I hear many voices speak of the green movement. This is strange to me. I am not going anywhere. I saw a lady with a black grocery bag the other day. On its side was written “I am a green bag.”
‘Are you?’ I thought. ‘My dear compatriot, I think you’re confused. Have you become so passive as to let these big folk call you something you are not? Perhaps you were once green, and then fell into a puddle of oil, and that is why you are now black. Or perhaps the same thing is happening to “green” as happened to “oil”. The purses of the big folk changed the course of what we once were.
There was a time when I was the flowing field, bending in the wind. Evergreen, I was the pine, the only memory of summer amid the winter snows. As the seasons changed, still you saw me. As the rolling ages passed I stood, a bastion of life.
Yesterday I realized that someone had changed my meaning for me. I don’t know who I am exactly, but I know that I’m not me.

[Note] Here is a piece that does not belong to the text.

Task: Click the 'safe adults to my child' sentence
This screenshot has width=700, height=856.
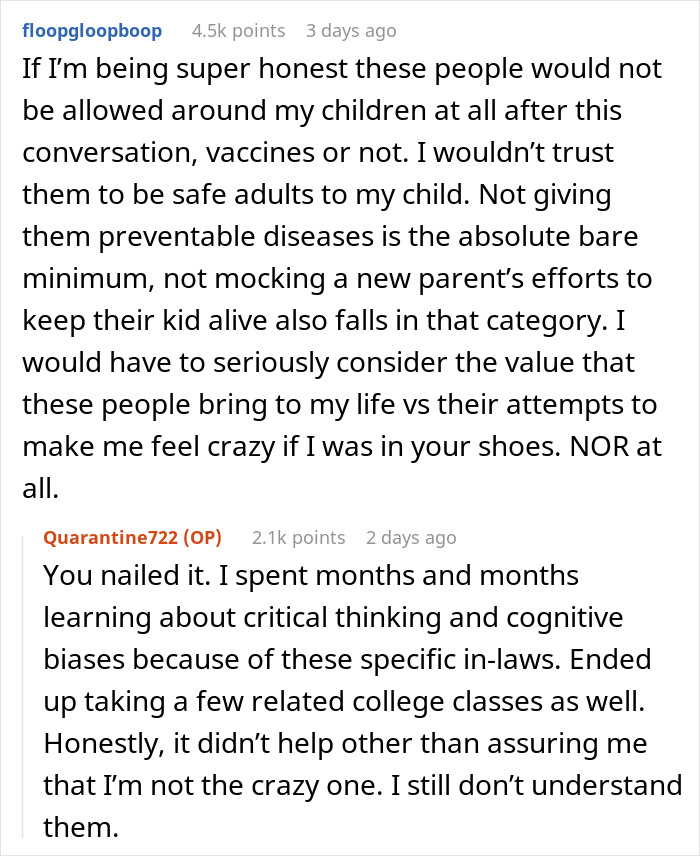Action: pos(321,194)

Bundled up inside of our hearts are threads of many colours. Pinks and oranges, yellow and fire red, purple, greens to match every shade of leaf you have ever seen and not seen, slate grey and snow white. All of these threads are wound on tiny spools that are set in motion the moment we are born. Slowly they turn their gears in silent revolution and the thread pours out of our mouths and through our finger tips and from the soles of our feet. With each step a thread spins out and joins the others, tying itself into the pattern of our life.